圖1 兩組流產(chǎn)絨毛組織HE染色結(jié)果(×200)

2.2Western blot檢測自噬相關(guān)蛋白LC3-Ⅱ和p62在流產(chǎn)絨毛組織中的表達 Western blot檢測結(jié)果顯示，與對照組相比，URSA組的絨毛組織中LC3-Ⅱ 的蛋白表達量顯著增加；同時，p62蛋白的表達量顯著降低，差異有統(tǒng)計學意義(P<0.05)。見圖2。

注：A為Western blot檢測結(jié)果；B為蛋白定量分析;與對照組比較，aP<0.05。

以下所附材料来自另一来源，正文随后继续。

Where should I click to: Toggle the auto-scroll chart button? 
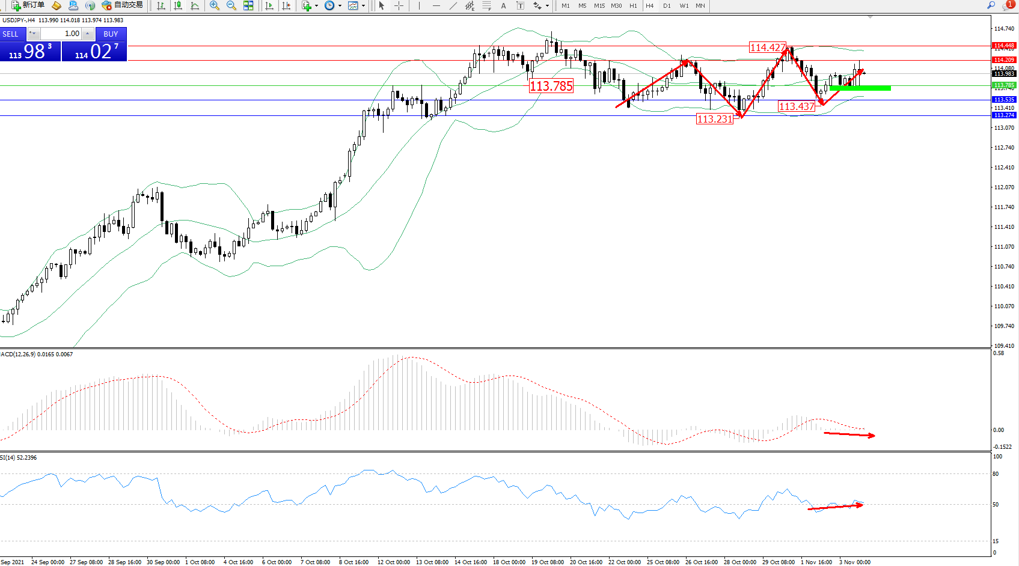pos(269,5)
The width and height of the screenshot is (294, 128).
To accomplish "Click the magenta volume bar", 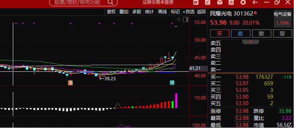I will [176, 101].
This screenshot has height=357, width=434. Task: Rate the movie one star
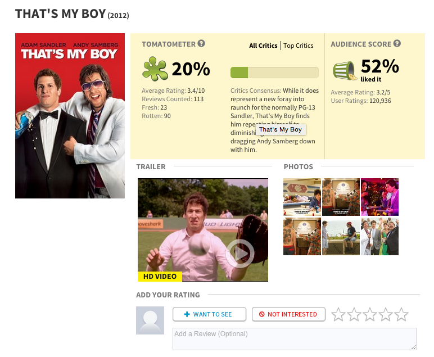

2.3免疫組化實驗分析自噬相關(guān)蛋白LC3和p62在絨毛組織中的表達 免疫組化實驗結(jié)果顯示，LC3和p62蛋白主要定位于細胞質(zhì)中。與對照組相比，URSA組LC3蛋白表達量上升， p62蛋白表達量降低，結(jié)果與Western blot 檢測結(jié)果一致。見圖3。

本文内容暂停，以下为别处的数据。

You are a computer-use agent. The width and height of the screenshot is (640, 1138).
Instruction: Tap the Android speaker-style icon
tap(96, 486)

圖3 LC3和p62蛋白在兩組絨毛組織中的表達情況(×200)

3 討 論

流產(chǎn)常發(fā)生在妊娠早期，其發(fā)生率隨孕婦年齡的增長而升高。導(dǎo)致流產(chǎn)常見的因素包括免疫功能障礙、染色體異常、內(nèi)分泌疾病及子宮畸形等。URSA是流產(chǎn)中的一種特殊類型，近年因其發(fā)病率呈上升趨勢而受到廣泛關(guān)注[6]。目前，URSA的發(fā)病機制尚不明確，且病因復(fù)雜，臨床治療尚處于探索階段，因此成為婦產(chǎn)科領(lǐng)域的研究重點與難點。

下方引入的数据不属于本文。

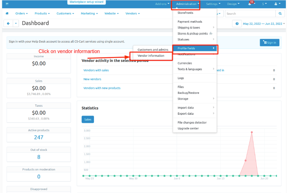Select the Sales statistics tab
The height and width of the screenshot is (193, 287).
point(88,119)

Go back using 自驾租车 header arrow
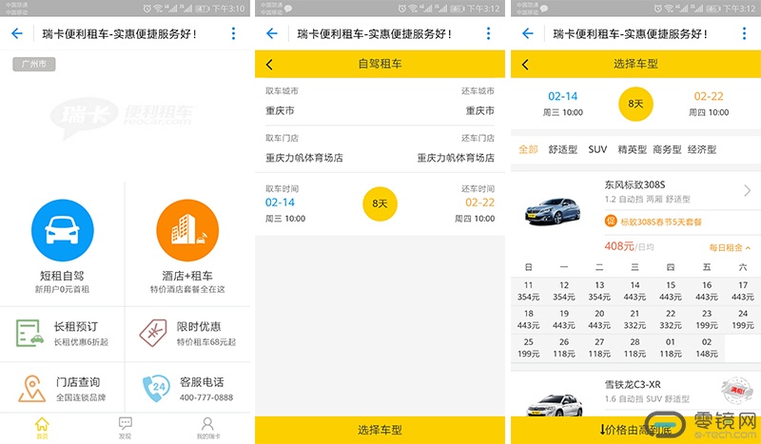coord(269,65)
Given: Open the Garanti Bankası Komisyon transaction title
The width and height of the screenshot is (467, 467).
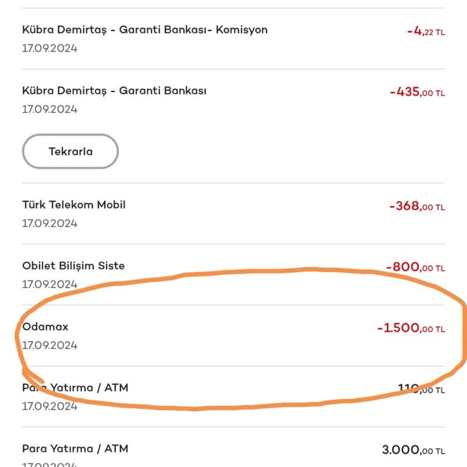Looking at the screenshot, I should click(145, 30).
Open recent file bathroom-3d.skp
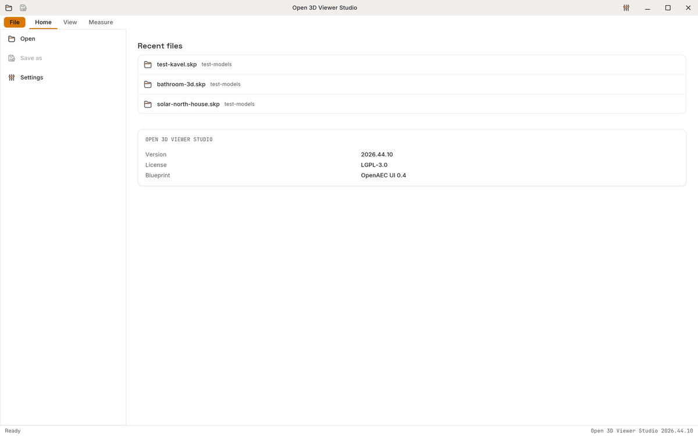 coord(412,84)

卵母細胞受精、胚胎植入前后的發(fā)育，以及妊娠期并發(fā)癥均涉及自噬的誘導(dǎo)，當滋養(yǎng)細胞早期處于缺氧和營養(yǎng)有限的環(huán)境下，自噬對其有重要的保護作用，利于其適應(yīng)早期發(fā)育的微環(huán)境[7-8]。雖然自噬可以為細胞修復(fù)損傷的細胞器提供能量，但當其超過一定限度后，也可能破壞細胞結(jié)構(gòu)，影響能量供應(yīng)，引發(fā)自噬性細胞死亡[9-10]。近年研究顯示，與正常妊娠孕婦胎盤絨毛組織相比，流產(chǎn)、子癇前期、胎兒生長受限、妊娠期糖尿病等病理妊娠的孕婦胎盤組織中均出現(xiàn)自噬過程受損[11-12]。此外，KHIDER等[13]研究發(fā)現(xiàn)，無論是胎兒早產(chǎn)還是足月分娩，均與胎盤自噬活性降低有關(guān)。分娩實際上是一個炎癥持續(xù)過程，無論早產(chǎn)還是足月分娩，自噬活性的降低都會導(dǎo)致炎癥因子清除不足，從而導(dǎo)致促炎細胞因子釋放過多，最終引發(fā)不良分娩結(jié)局[14]。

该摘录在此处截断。